F1マレーシアGPは土曜午前のフリー走行3、4が行われ、3はルノーのフェルナンド・アロンソがトップ、4はトヨタのヤルノ・トゥルーリがトップタイムをマークした。トヨタ勢はフリー走行3でも好位置につけている。
土曜日9時からのフリー走行1回目は気温29度、路面温度30度、湿度63%というコンディション。BARホンダ勢は佐藤琢磨に代わってアンソニー・デイビッドソンがカーナンバー4のマシンに搭乗する。佐藤琢磨は前日夜から高熱を発し、一時的に低下しても再び上がるという状態で、サーキット入りしてすぐに医療センターへ直行し、点滴を受けながら諸検査を受けた。
琢磨は風邪と思われるものの、火曜日まで気候に身体を馴らすためにリゾートとして名高いランカウイに数日間滞在。同地帯は昨年のスマトラ沖地震後、蚊が媒介するデング熱が発生しており、その感染も疑われている。

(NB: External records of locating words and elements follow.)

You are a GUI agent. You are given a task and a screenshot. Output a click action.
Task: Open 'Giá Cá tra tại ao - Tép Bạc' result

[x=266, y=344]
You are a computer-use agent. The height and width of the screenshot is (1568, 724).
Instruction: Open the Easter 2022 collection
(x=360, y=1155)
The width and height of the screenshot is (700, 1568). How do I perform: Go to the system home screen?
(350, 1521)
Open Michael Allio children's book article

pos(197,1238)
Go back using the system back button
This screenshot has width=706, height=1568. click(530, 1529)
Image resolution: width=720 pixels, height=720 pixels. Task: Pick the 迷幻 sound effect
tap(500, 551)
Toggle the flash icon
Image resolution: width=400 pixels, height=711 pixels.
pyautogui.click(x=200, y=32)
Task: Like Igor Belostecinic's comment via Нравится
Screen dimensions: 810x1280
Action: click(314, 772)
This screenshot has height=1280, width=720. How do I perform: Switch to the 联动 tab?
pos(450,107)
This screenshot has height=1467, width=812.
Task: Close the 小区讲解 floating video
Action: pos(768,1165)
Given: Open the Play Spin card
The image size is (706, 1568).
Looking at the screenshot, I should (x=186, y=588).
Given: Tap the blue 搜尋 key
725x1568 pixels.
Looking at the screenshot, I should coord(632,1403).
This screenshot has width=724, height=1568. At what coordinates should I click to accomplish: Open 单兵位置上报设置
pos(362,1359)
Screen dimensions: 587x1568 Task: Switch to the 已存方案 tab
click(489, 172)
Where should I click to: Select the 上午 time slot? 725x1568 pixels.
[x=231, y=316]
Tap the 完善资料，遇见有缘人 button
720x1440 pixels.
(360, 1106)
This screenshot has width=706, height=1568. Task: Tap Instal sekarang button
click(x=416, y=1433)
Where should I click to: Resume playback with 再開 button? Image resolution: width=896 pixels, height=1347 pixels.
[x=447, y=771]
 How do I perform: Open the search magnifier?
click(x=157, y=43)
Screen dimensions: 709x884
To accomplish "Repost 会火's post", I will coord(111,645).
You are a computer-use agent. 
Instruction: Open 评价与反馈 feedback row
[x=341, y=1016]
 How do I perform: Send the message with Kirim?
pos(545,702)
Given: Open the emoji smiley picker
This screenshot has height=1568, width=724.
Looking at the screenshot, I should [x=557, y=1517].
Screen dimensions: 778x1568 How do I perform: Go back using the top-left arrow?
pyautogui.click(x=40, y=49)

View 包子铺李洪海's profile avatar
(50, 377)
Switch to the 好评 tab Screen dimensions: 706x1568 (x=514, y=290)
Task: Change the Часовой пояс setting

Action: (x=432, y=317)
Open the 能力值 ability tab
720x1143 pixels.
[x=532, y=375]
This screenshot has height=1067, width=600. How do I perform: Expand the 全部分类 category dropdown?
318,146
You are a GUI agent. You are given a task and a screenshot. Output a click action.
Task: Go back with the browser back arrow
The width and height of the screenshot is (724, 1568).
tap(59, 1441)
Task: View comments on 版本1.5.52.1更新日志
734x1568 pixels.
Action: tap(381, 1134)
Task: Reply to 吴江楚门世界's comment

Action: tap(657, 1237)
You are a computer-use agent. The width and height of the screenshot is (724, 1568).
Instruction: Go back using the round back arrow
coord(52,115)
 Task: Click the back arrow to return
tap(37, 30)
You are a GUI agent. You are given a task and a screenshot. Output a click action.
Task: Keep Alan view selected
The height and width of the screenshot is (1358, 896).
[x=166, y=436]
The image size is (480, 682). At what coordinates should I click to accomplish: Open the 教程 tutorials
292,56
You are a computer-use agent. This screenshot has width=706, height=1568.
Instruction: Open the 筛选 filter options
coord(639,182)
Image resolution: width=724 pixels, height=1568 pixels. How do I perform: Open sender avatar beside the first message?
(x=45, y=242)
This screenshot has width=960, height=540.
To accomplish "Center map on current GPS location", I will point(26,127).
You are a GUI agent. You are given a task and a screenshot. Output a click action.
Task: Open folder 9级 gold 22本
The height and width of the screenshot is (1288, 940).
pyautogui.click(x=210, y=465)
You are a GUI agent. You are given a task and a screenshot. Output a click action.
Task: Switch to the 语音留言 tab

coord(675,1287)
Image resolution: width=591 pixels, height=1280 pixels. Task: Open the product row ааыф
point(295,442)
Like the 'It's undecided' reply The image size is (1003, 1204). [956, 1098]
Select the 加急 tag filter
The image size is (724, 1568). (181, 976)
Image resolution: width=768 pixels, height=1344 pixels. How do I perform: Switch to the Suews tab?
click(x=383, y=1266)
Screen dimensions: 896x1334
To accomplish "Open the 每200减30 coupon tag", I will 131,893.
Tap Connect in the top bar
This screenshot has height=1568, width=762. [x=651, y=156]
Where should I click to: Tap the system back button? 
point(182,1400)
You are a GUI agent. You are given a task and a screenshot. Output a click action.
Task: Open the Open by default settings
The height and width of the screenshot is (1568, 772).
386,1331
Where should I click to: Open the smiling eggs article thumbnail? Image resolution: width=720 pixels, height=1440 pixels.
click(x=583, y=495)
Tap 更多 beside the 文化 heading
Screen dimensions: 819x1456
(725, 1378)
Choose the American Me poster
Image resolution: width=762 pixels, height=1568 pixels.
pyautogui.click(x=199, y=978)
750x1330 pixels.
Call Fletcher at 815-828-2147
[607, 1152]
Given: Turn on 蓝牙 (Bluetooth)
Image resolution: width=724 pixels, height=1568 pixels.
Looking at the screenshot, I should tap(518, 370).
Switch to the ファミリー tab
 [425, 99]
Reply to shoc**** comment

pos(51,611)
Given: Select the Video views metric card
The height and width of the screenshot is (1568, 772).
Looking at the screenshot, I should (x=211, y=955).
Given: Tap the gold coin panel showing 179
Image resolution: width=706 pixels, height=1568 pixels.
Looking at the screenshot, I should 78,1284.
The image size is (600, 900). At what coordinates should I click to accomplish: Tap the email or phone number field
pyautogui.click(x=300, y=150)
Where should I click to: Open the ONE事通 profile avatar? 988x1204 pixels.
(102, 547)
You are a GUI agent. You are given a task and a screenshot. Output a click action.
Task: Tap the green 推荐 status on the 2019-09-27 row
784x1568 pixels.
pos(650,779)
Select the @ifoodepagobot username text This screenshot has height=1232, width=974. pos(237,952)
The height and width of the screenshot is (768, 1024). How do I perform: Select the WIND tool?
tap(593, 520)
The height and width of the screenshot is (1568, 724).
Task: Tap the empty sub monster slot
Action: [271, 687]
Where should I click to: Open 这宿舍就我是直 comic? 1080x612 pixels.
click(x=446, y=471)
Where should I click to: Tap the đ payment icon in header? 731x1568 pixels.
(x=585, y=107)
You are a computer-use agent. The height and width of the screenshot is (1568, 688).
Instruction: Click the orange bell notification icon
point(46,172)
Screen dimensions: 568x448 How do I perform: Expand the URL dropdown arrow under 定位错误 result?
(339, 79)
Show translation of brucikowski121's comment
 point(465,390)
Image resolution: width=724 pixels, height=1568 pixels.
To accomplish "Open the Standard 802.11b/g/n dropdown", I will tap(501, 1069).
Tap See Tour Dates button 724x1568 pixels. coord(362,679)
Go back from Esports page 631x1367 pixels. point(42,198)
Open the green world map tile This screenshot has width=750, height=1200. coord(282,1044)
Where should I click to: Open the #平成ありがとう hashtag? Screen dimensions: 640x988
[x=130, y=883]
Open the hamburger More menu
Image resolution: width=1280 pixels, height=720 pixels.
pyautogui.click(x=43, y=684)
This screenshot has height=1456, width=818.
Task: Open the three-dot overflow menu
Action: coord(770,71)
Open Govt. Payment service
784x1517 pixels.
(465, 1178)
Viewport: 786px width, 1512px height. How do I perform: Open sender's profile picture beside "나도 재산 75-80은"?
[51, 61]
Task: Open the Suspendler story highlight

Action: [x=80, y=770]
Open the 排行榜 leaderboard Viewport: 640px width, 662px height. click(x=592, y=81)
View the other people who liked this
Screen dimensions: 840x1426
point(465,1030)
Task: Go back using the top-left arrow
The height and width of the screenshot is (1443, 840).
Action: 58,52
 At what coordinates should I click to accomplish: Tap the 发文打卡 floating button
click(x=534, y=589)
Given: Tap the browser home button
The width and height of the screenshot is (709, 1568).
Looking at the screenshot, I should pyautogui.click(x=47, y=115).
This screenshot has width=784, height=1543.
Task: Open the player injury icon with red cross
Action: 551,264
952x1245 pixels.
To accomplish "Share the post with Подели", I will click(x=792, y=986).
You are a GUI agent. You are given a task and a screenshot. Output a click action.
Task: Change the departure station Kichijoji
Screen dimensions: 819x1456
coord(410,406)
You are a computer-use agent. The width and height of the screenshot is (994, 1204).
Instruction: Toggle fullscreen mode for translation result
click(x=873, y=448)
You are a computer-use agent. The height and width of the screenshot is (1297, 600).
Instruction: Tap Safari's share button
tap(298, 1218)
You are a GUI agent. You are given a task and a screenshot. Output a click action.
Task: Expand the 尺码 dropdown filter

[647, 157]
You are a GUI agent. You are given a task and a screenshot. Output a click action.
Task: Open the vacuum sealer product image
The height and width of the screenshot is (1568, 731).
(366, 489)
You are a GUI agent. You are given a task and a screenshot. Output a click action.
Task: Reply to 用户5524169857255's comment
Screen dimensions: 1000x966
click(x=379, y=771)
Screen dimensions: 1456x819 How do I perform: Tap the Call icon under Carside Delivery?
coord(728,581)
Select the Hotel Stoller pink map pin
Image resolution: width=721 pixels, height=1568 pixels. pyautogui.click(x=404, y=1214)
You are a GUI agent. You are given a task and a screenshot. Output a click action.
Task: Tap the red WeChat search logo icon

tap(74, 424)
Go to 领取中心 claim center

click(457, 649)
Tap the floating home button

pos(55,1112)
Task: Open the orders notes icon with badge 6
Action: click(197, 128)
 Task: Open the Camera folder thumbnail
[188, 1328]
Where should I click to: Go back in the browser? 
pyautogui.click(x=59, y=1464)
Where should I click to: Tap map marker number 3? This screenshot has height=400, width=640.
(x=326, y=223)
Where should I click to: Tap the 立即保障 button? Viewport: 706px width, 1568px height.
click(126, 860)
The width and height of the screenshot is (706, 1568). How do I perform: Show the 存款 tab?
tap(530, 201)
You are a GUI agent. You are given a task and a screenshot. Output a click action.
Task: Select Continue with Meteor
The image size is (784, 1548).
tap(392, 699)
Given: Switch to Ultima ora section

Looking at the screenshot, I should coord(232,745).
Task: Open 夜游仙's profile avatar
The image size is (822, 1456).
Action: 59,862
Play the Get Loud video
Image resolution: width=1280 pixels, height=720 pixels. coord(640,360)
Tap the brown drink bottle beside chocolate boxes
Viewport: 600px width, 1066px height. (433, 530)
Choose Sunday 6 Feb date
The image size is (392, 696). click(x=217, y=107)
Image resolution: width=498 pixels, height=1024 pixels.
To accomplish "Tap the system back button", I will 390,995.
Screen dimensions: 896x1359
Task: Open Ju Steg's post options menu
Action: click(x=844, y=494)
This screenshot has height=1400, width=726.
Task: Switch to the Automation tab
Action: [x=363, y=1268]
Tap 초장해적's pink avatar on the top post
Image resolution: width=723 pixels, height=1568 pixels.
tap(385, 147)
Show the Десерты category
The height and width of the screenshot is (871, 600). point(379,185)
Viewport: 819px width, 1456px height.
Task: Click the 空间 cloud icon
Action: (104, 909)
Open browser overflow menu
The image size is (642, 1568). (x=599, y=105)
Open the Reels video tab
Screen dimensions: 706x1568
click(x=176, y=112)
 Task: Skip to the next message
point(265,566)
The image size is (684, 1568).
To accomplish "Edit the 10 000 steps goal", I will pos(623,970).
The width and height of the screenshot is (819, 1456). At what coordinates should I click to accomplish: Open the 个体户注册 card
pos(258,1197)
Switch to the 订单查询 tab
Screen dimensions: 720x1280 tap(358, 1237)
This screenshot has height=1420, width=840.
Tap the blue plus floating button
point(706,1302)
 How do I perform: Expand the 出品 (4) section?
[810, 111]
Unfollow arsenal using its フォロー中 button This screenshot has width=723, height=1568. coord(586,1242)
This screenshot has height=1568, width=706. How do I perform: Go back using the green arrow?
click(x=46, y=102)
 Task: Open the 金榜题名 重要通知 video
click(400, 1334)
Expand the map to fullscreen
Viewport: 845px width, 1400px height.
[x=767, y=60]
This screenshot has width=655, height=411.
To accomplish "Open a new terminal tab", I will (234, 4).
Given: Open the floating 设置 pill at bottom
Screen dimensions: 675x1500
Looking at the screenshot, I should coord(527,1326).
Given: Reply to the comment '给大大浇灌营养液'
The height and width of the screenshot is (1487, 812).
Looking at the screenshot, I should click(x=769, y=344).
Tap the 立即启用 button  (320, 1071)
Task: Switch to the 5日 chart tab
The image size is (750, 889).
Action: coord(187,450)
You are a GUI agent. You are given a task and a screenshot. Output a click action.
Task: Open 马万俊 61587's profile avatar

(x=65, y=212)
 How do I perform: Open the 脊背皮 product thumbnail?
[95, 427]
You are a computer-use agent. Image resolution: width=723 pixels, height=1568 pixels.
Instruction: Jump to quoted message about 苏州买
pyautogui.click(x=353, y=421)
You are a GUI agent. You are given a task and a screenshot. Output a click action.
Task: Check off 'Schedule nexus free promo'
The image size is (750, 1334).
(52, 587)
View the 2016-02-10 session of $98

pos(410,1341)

HRDの田中詔一社長は「水曜日の夜に一緒に食事したが元気だった。熱が下がってもすぐ上がるといった症状で、この高温のサーキットでは体力的リカバリーは不可能と考え、予選・決勝ともデイビッドソンで行くことに決めました」と説明している。
※デング熱=「蚊によって媒介されるウイルス性の熱帯伝染病のひとつ。4〜8日間の潜伏期間ののち急に高熱・間接筋肉痛を発し、顔面・手などに麻疹様の発疹が現れ、間もなく熱は下がる。死亡は稀」(広辞苑より)
さて、9時から始まったセッション序盤で連続走行を行っているのはミナルディのクリスチャン・アルバースとパトリックフリーザッカーの二人のみ。他のチームはエンジンを温存しているのだろうか?
セッションが始まって20分近くなって、ようやくデイビッドソンを筆頭にラルフ・シューマッハー、ルーベンス・バリチェロ、ミハエル・シューマッハーらがコースイン。そのミハエル・シューマッハーは開始25分にターン4でスピン、コースオフするもコースには復帰した。
結局このセッションはルノーのフェルナンド・アロンソが1分34秒715のトップタイムをマークし、ミハエル・シューマッハーが2番手。ルノー勢は開幕ウイナーのジャンカルロ・フィジケラが3番手と好調だ。
琢磨を失ったBARホンダ勢のドタバタはまだ終わらない。9時45分のチェッカーと同時にピットインしたジェンソン・バトンの右排気管から発火。消火器で消し止める。コクピットを降りたバトンはすぐにエンジニアに何事か報告している。
チェッカー時の気温は30度、路面温度は32度。風が3.2メートルとやや強い。区間タイム最速はセクター1がキミ・ライコネン、セクター2がミハエル・シューマッハー、セクター3がアロンソ。
午前10時15分からのフリー走行4の天候は薄曇り、気温32度、路面温度36度、風速2.9メーター、湿度56%というコンディション。先ほどのバトンのピットイン時の失火はオイル漏れらしいが、セッションが開始されてもピットに入ったままだ。序盤は先ほどのセッション首位のアロンソがトップ。ミハエル・シューマッハーがそれを上回ってくる。
このセッションは各ドライバー攻めているのか、スピンが続出。開始13分にはレッドブルのデイビッド・クルサードがターン11でコースオフ。さらにその3分後、フィジケラ、高速S字コーナーのターン12進入でスピン!スピン中後ろ向きで縁石をまたいだ際にフロント・ウイングを飛ばし、グラベルに進入。フィジケラはマシンを降りた。すぐに赤旗が提示される。6分後、セッション再開となった。
トップはトヨタのトゥルーリで1分32秒832、2番手にラルフ・シューマッハーが0.119秒落ちで続く。規則改正が為された2005年型マシンだが、すでに昨年のポールタイム(1分33秒074/ミハエル・シューマッハー)より速い。終了直前にラルフの間に割って入ってきたのはレッドブルのクリスチャン・クリエンで、昨年まででは考えられないオーダーが上位を占める。昨年ここマレーシアで初表彰台を得たバトンのマシンは、モノコックからエンジンが外され点検中。このセッションは走らずじまいとなった。
そしてそのままチェッカー。トップはトゥルーリのままで、12番手ルーベンス・バリチェロまでの差が1.111秒差と僅差の争いだ。区間タイムトップはセクター1がアロンソ、2がラルフ・シューマッハー、3がマーク・ウエーバーとなっている。